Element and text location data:
::::::::

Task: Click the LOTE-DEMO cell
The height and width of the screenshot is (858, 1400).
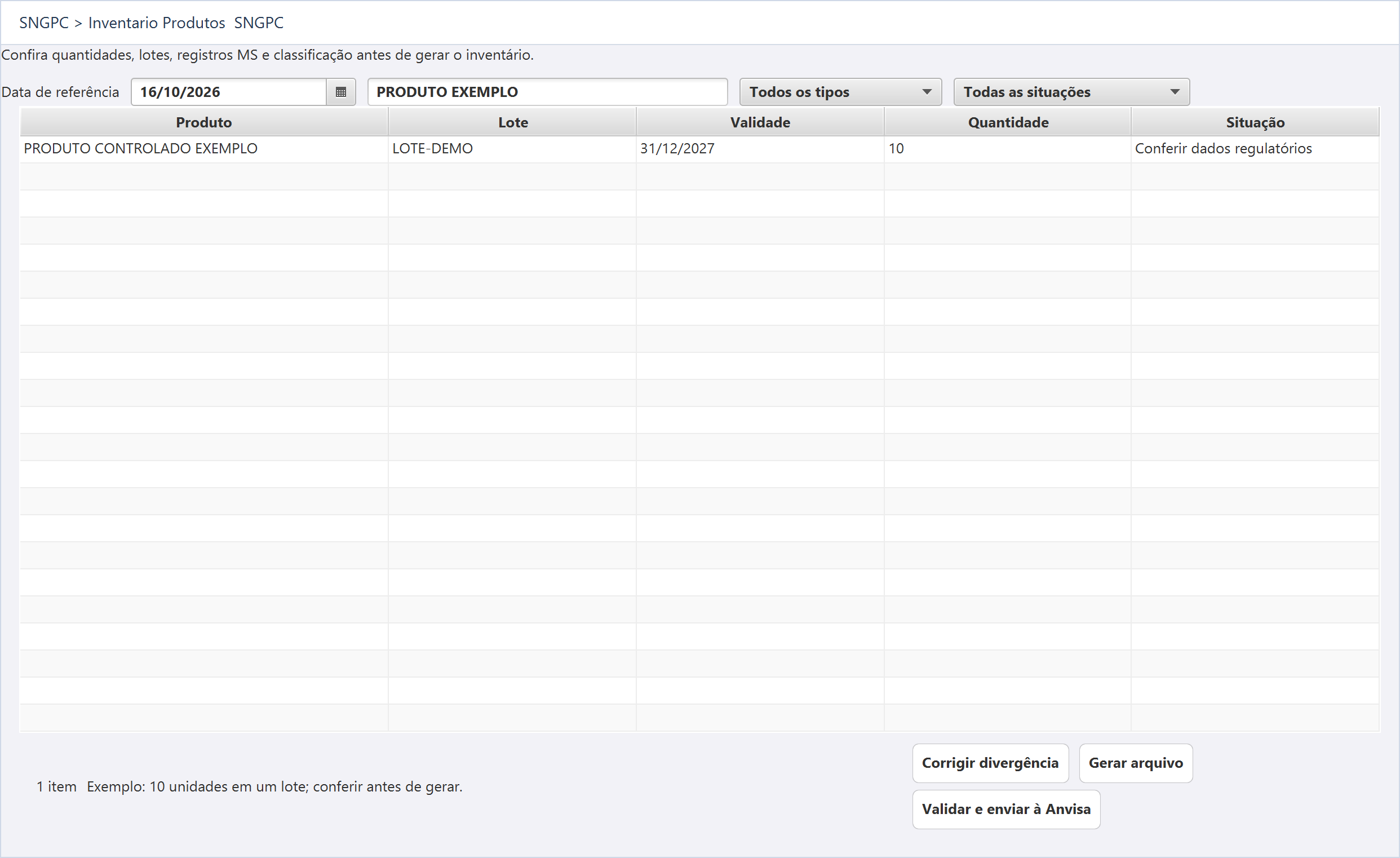Action: [x=512, y=149]
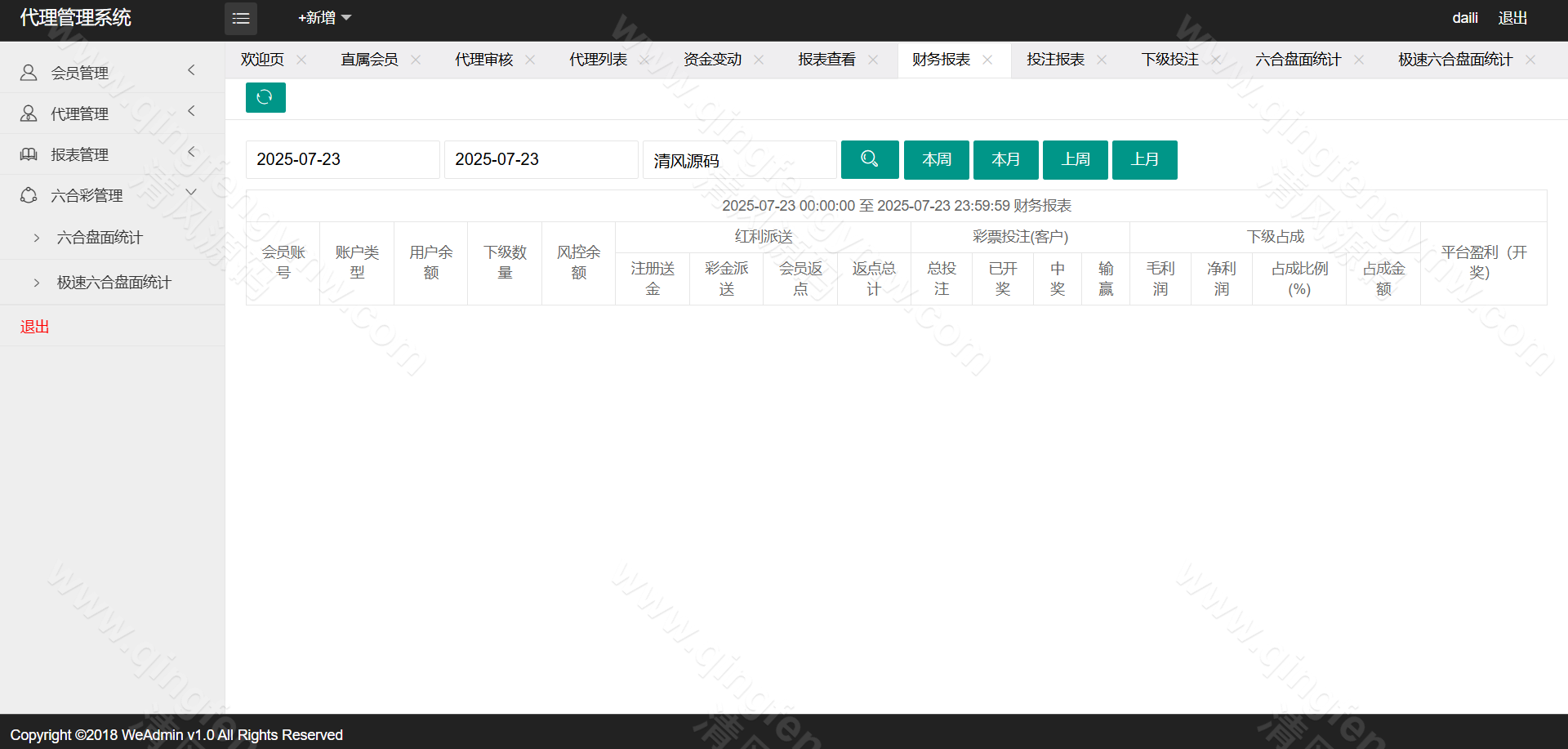This screenshot has width=1568, height=749.
Task: Close the 资金变动 tab
Action: click(x=759, y=60)
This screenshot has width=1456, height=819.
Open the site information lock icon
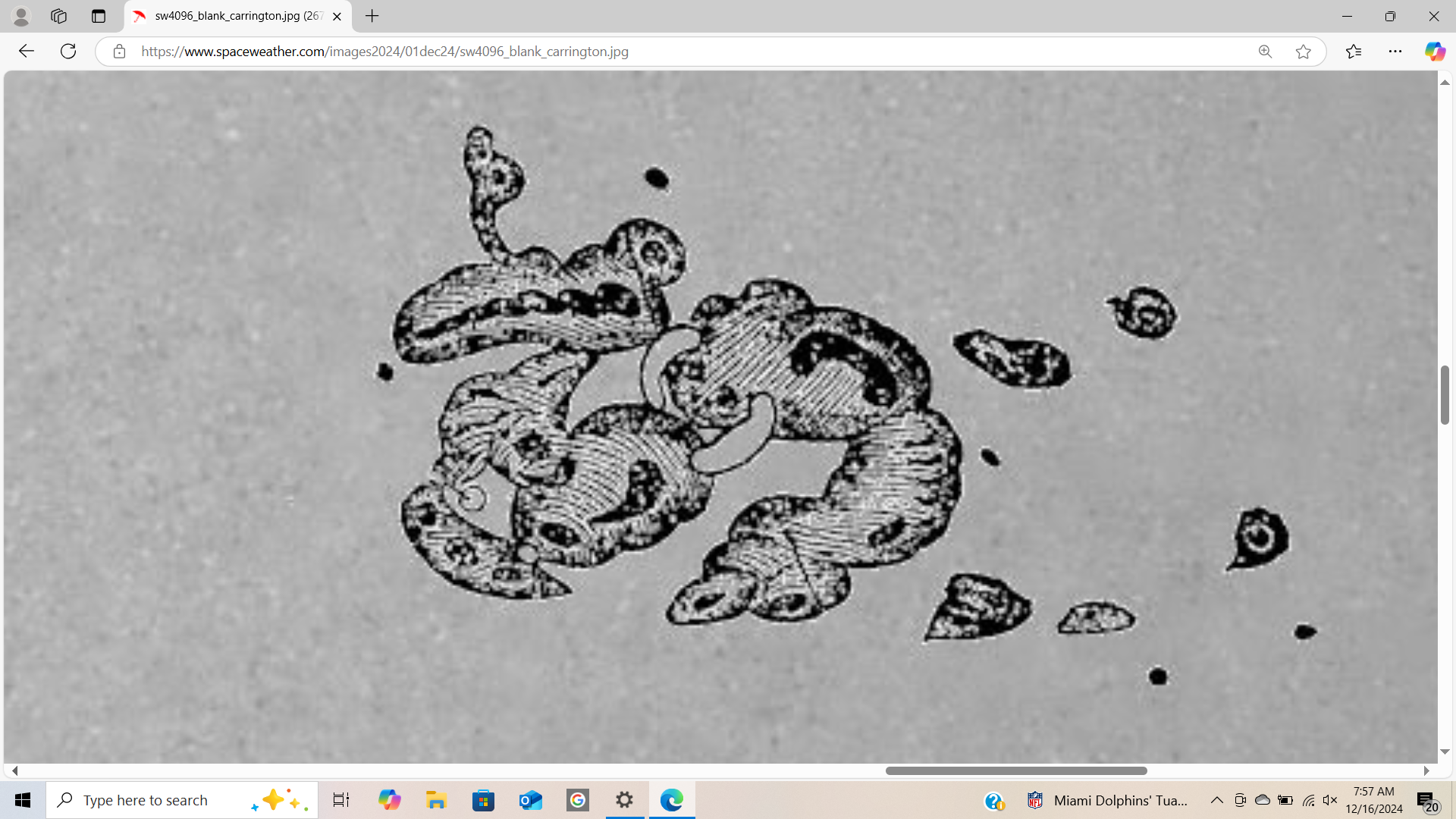coord(119,52)

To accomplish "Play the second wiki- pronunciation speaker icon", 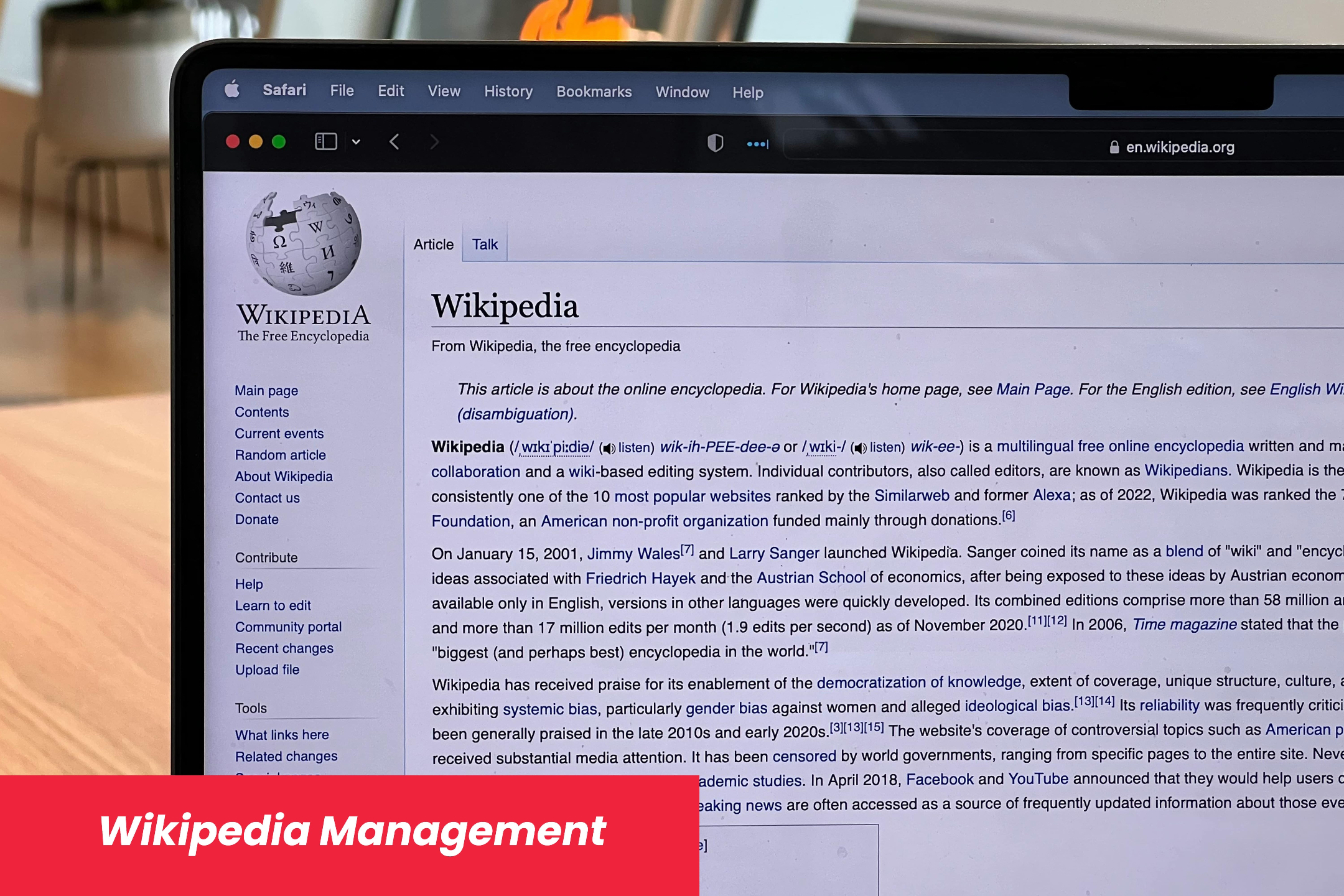I will tap(860, 448).
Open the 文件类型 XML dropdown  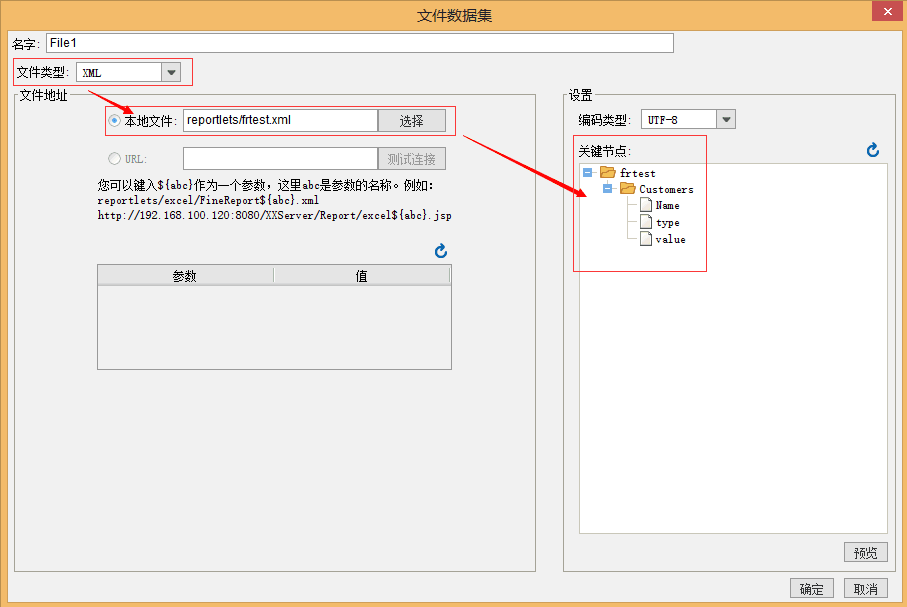171,72
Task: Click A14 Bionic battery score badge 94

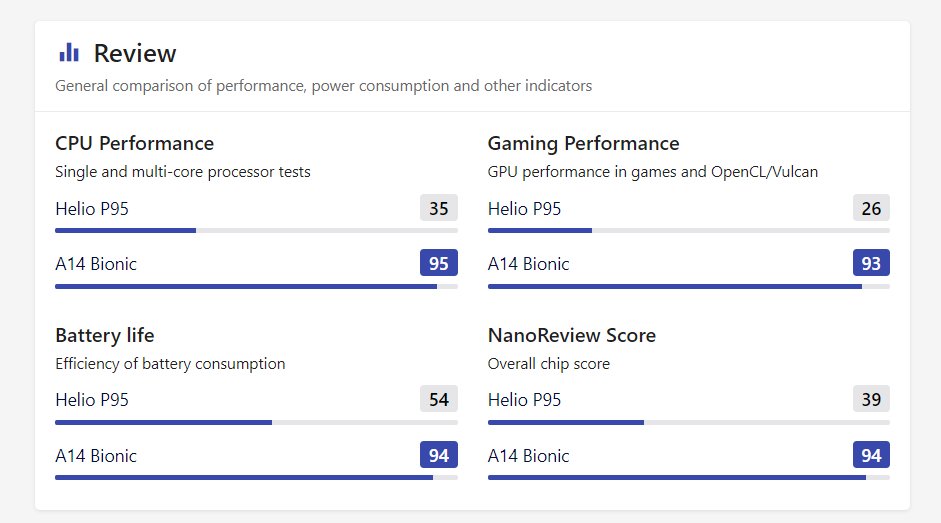Action: [439, 455]
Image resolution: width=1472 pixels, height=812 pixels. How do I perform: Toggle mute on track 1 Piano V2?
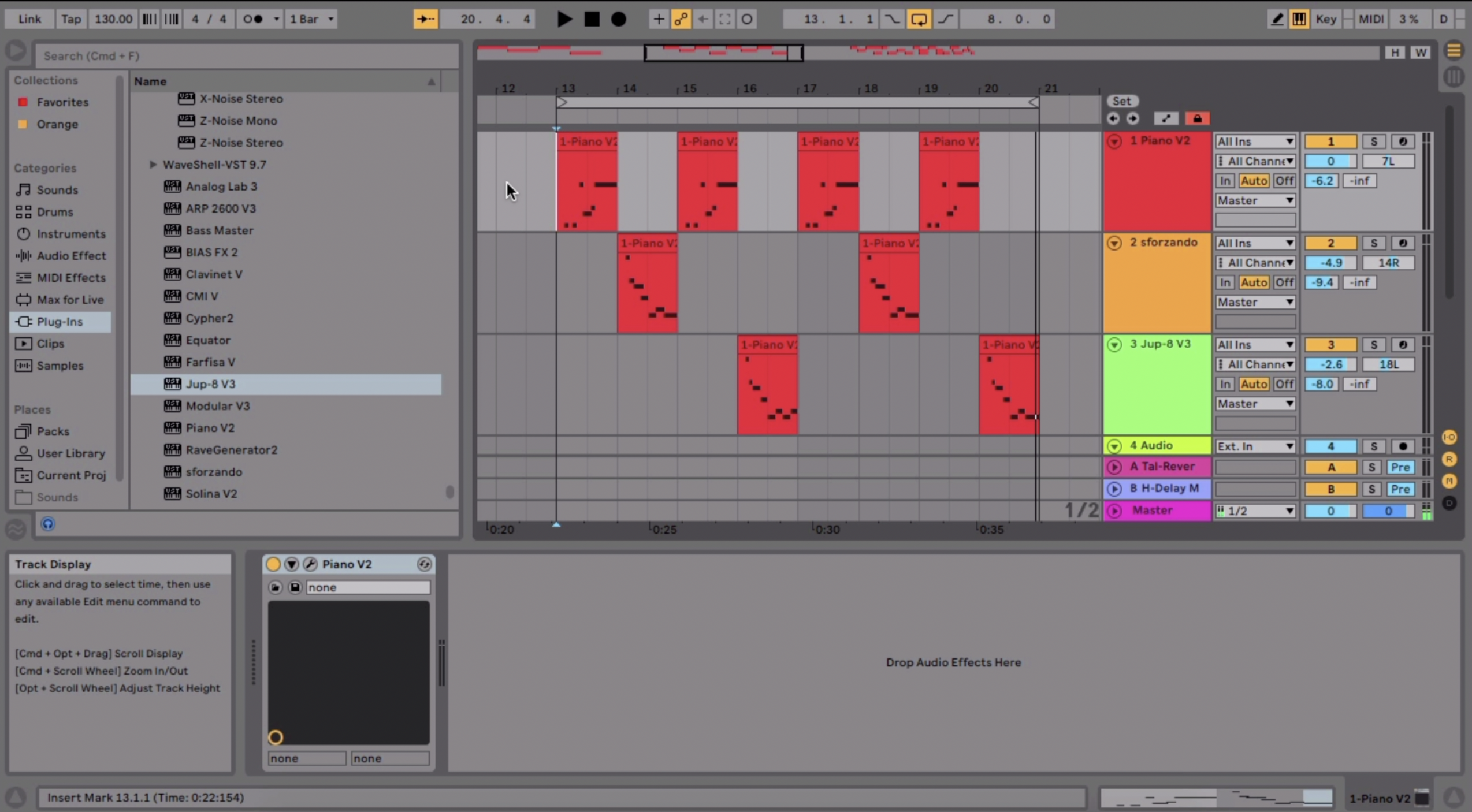pyautogui.click(x=1331, y=141)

::::::::

Recast the lines as a JSON list of strings, one string per line and no blank lines, starting at the line that contains "Image resolution: width=1472" and continuing through the last line. Omit the pictures.

- _RESULT_
[
  "Image resolution: width=1472 pixels, height=812 pixels. How do I perform: Toggle mute on track 1 Piano V2?",
  "pyautogui.click(x=1331, y=141)"
]